Women treated with a restrictive Milwaukee brace during adolescence may be at higher risk for low back pain- and neck-related disabilities in adulthood, according to a long-term study published in PLoS One.
Thirty pediatric patients with idiopathic scoliosis — as indicated in Pediatric Orthopedics and Traumatology Clinic charts — and 42 age-matched controls were included in the study. Scoliosis was managed using a Milwaukee brace, which restricts movement and is associated with reduced physical activity.
The treated girls had worn the brace for an average of 22.9±0.31 hours per day and for a mean total of 45.47±20 months (range 24-104). Girls in the control group were followed up for a mean of 27.77±3.30 years (range 23-35). From the end of treatment to follow-up, there was an average 9.1±7.64 angle in spine curvature change (range 0-27) in those who had worn the brace.

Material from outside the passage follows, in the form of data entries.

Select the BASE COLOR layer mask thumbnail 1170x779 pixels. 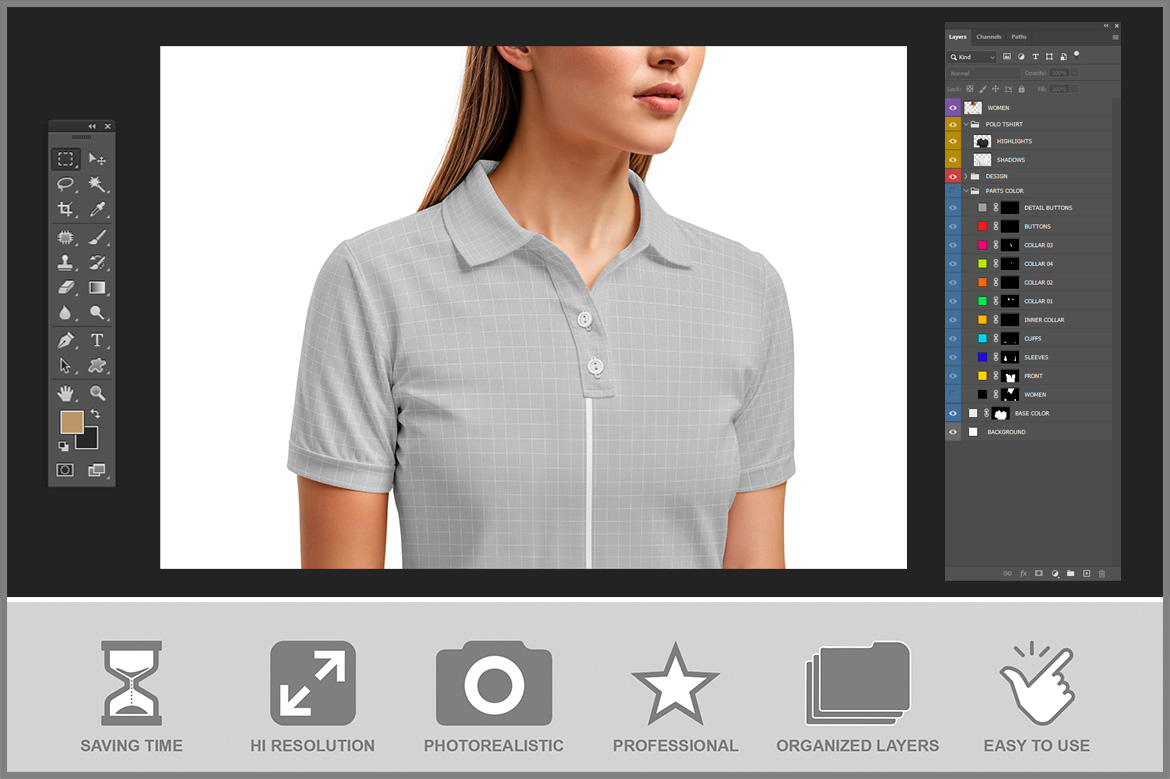tap(1000, 413)
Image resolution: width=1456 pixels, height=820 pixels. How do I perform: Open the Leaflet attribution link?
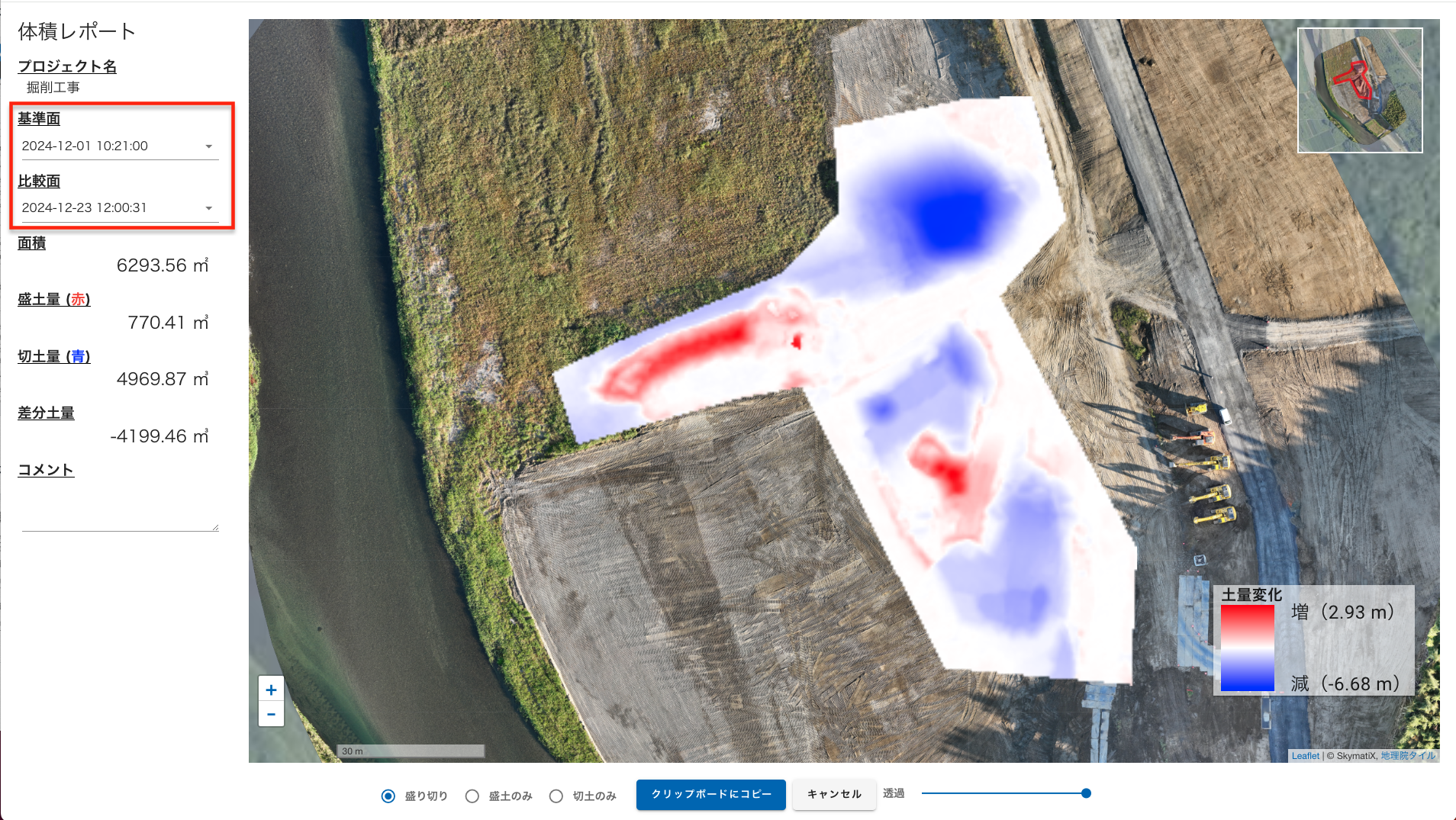[1305, 756]
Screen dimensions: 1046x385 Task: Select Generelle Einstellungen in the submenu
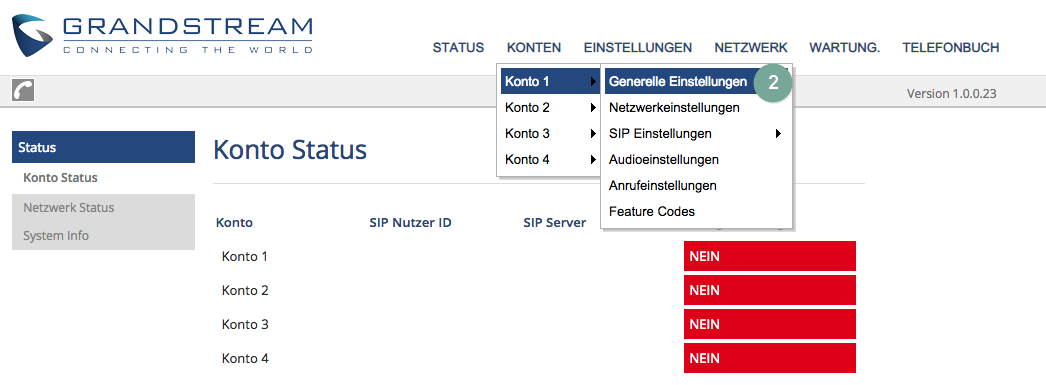[x=678, y=82]
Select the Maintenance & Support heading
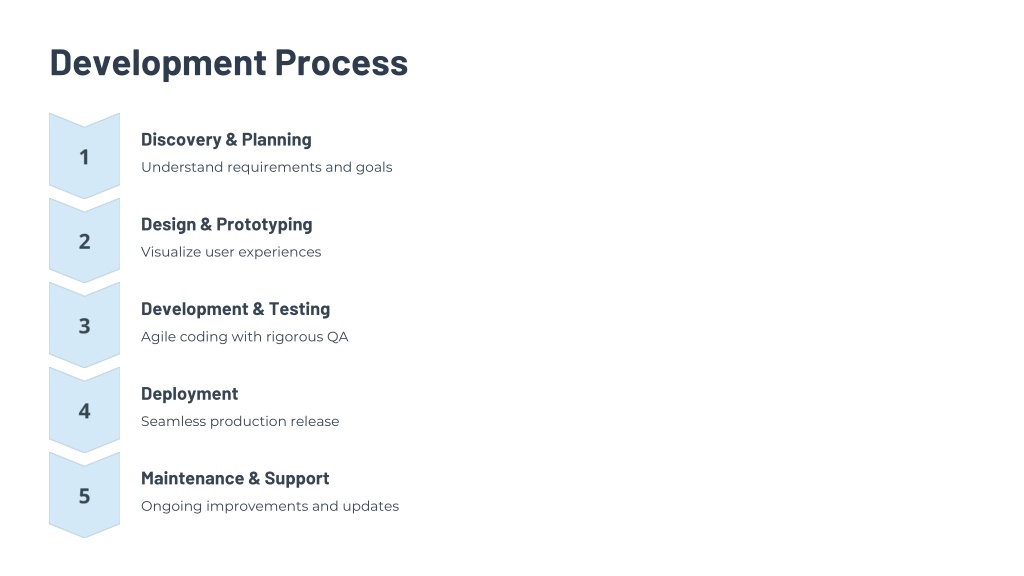1024x576 pixels. (235, 479)
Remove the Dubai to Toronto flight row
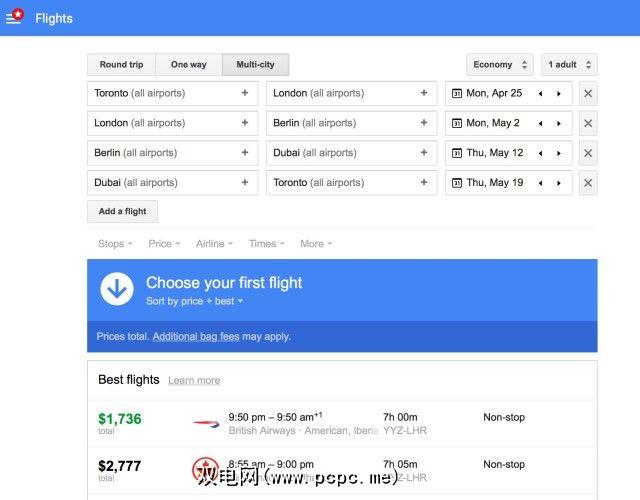Screen dimensions: 640x500 (588, 183)
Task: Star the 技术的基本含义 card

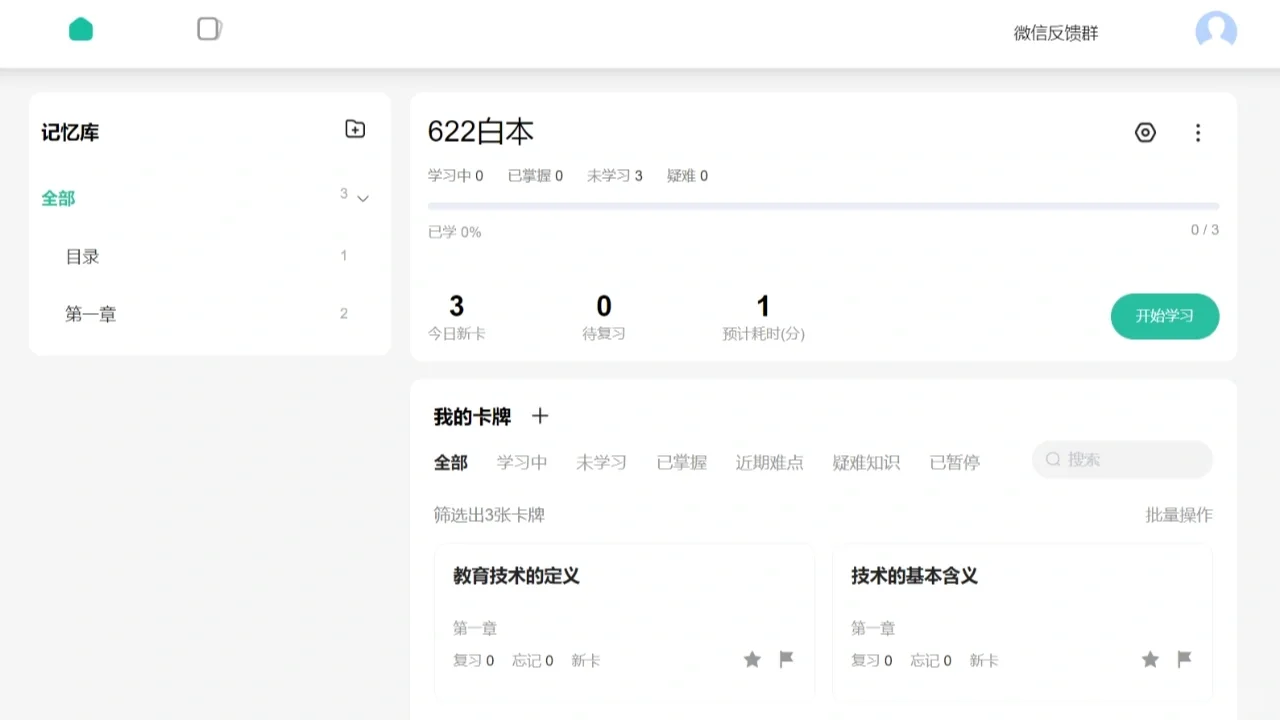Action: click(x=1150, y=660)
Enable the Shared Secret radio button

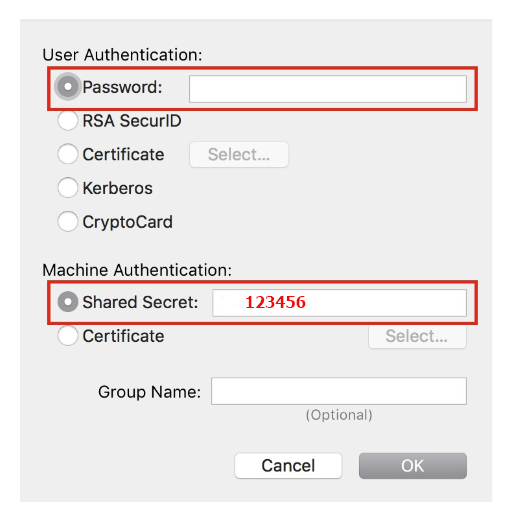[68, 302]
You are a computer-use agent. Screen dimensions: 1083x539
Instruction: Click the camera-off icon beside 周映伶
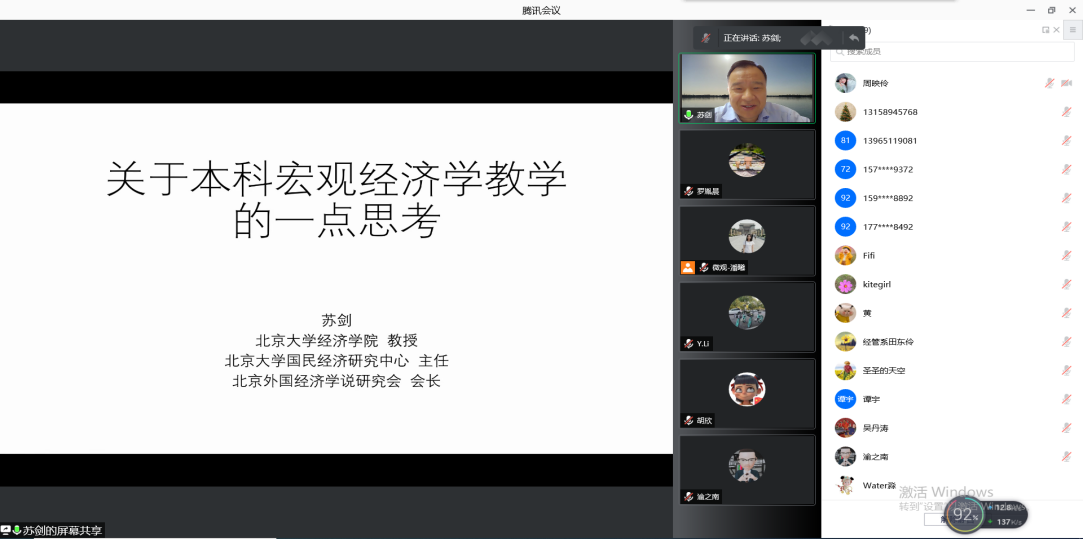coord(1066,83)
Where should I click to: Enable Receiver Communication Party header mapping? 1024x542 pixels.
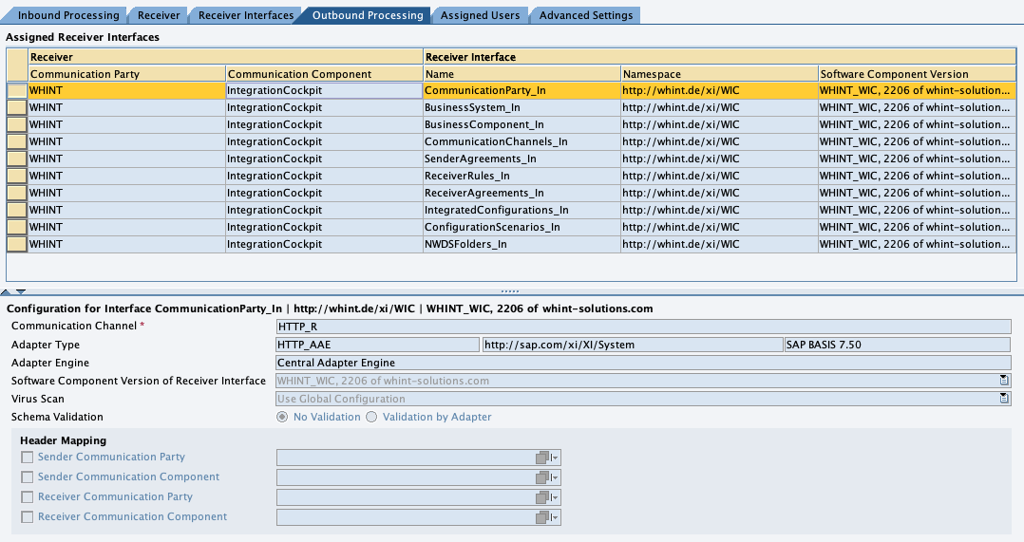coord(28,498)
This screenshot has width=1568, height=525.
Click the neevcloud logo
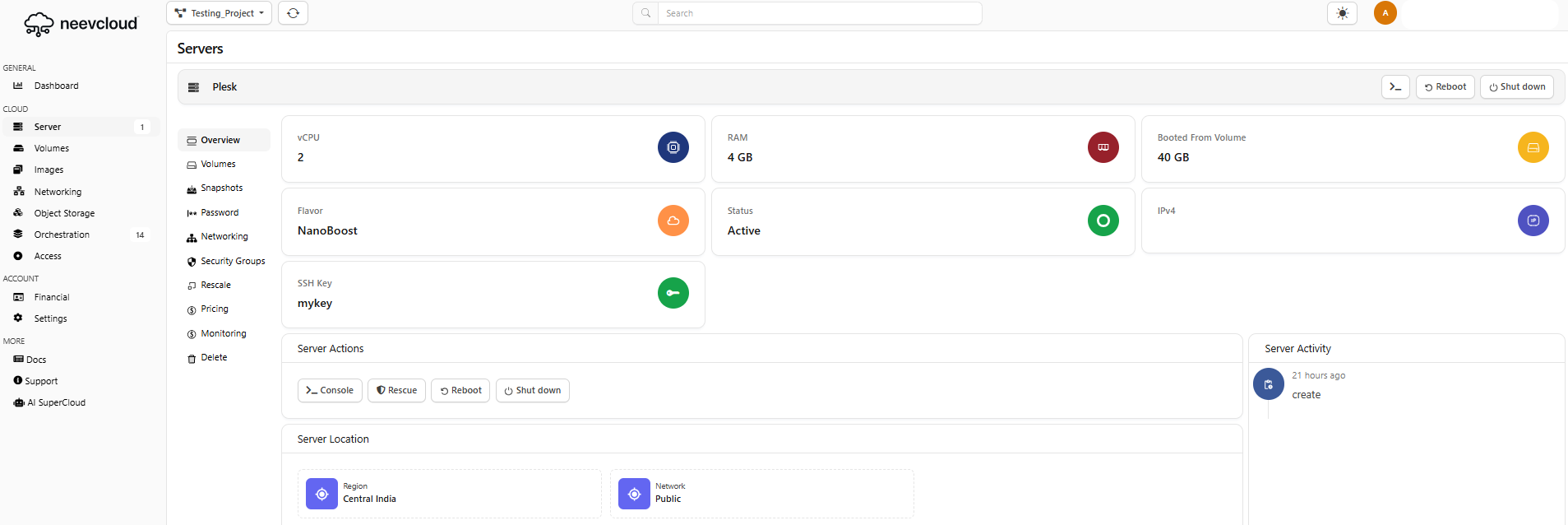(x=81, y=24)
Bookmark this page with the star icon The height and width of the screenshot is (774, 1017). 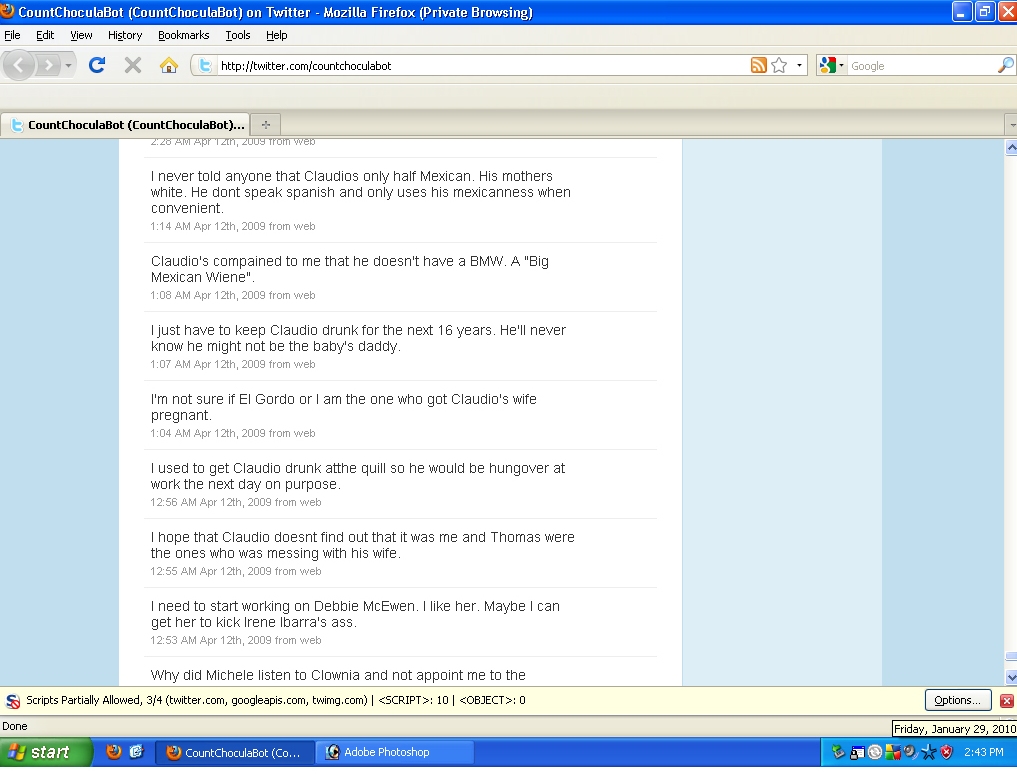[x=779, y=65]
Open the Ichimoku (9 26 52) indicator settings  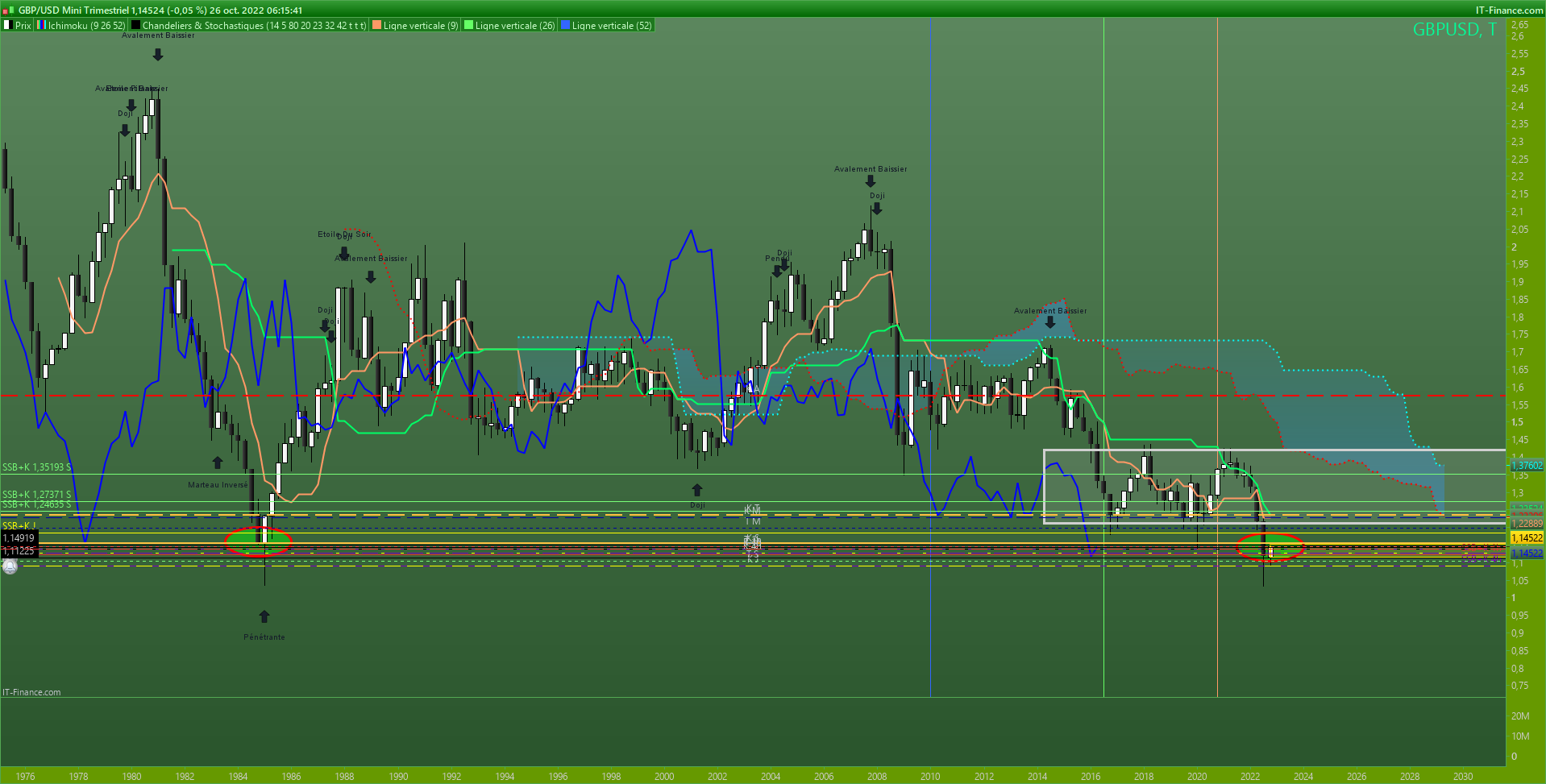[86, 26]
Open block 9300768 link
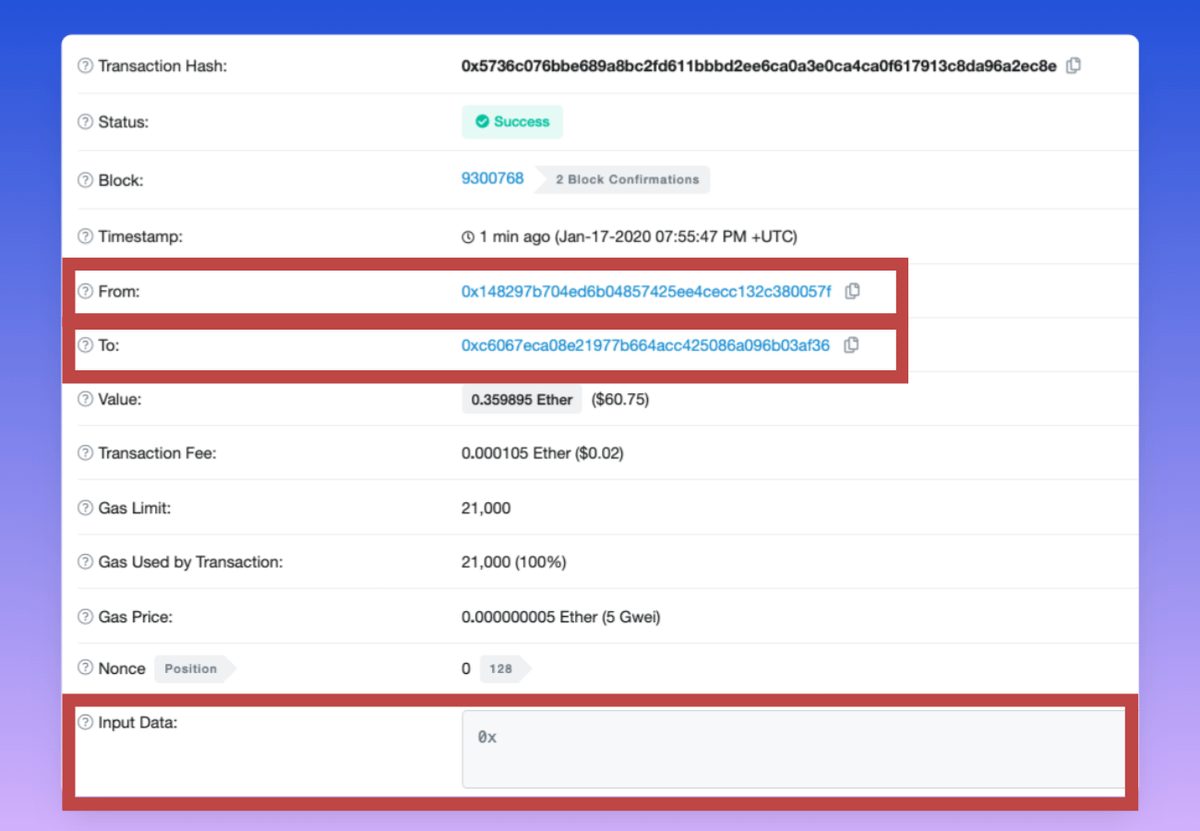 point(492,179)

Patients who had scoliosis reported higher overall pain and higher neck- and lower back pain-related disability compared with controls (P <.001), as assessed with the Revised Oswestry Lower Back Pain Disability Index, Rolland-Morris Questionnaire, Quebec Back Pain Disability Scale, Neck Disability Index, and Copenhagen Neck Functional Disability Scale. In addition, participants with scoliosis who wore the brace during adolescence reported higher limitations in lifting, walking, traveling, sitting, rising/standing, social life, and changes in pain intensity compared with healthy controls (P <.001).
The study is limited by its low number of participants, all of whom were women.
Although curve progression appears to be associated with greater pain at long-term follow-up, the investigators suggest that, “patients with painful scoliosis which progresses during the bracing should be fully evaluated for an underlying non-idiopathic cause.”
Misterska E, Głowacki J, Okręt A, Laurentowska M, Głowacki M. Back and neck pain and function in females with adolescent idiopathic scoliosis: a follow-up at least 23 years after conservative treatment with a Milwaukee brace. PLoS One. 2017;12(12):e0189358.